PROMPT
Print the material below word for word, leaving out the pictures.

ENTRIES PROVIDED
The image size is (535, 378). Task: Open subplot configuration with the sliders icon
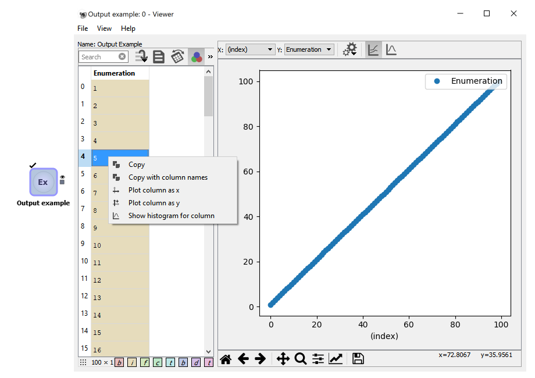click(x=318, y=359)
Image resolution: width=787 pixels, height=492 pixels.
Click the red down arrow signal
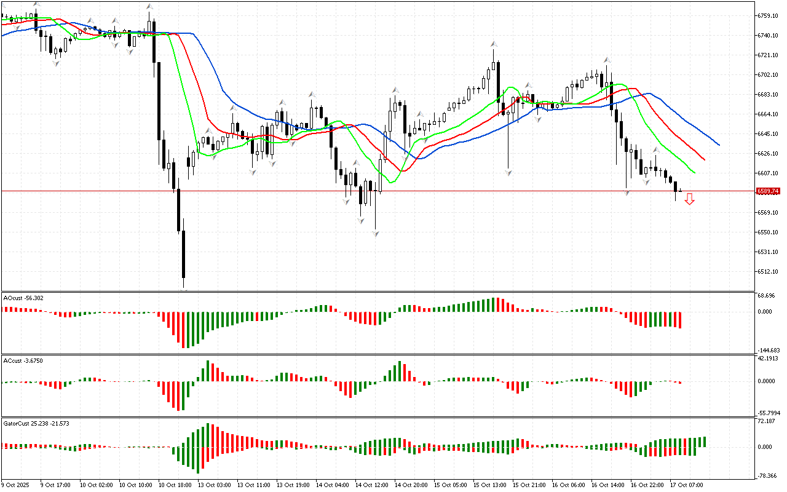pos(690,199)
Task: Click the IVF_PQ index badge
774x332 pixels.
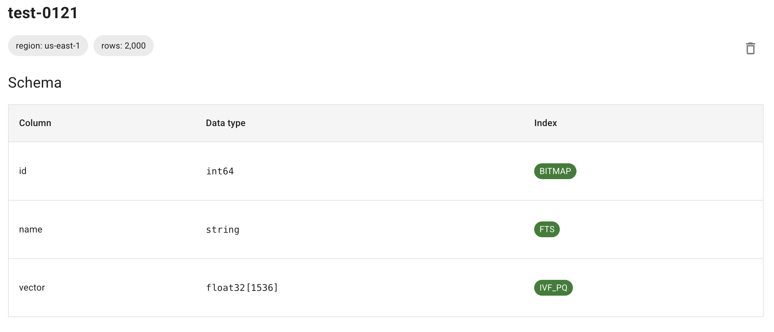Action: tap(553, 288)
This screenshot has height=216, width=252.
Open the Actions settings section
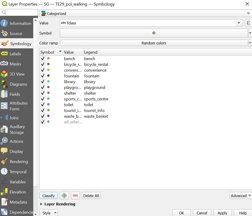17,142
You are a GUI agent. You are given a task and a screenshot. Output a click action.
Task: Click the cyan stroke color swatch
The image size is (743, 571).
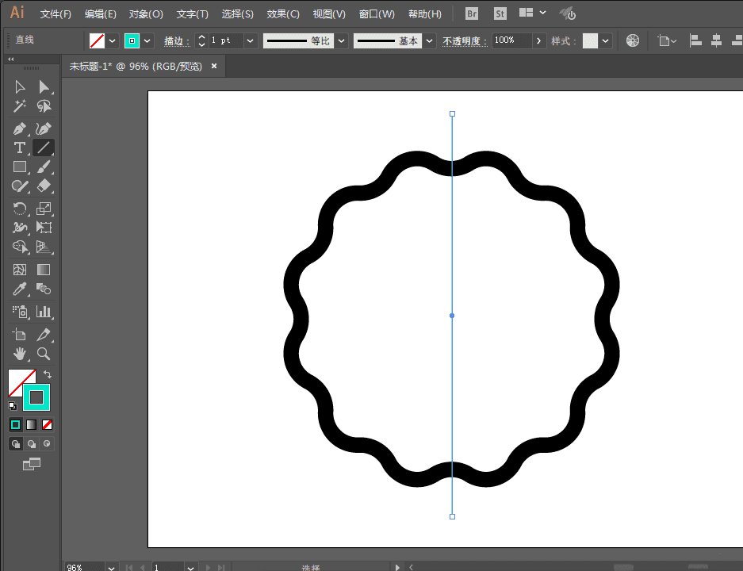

IN RESPONSE
The image size is (535, 378). Task: Open subplot configuration with the sliders icon
click(x=318, y=359)
Image resolution: width=787 pixels, height=492 pixels.
Click the red down arrow signal
pos(690,199)
Task: Click the IVF_PQ index badge
774x332 pixels.
Action: tap(553, 288)
This screenshot has height=216, width=252.
Open the Actions settings section
17,142
You are a GUI agent. You are given a task and a screenshot. Output a click action.
Task: Click the cyan stroke color swatch
The image size is (743, 571).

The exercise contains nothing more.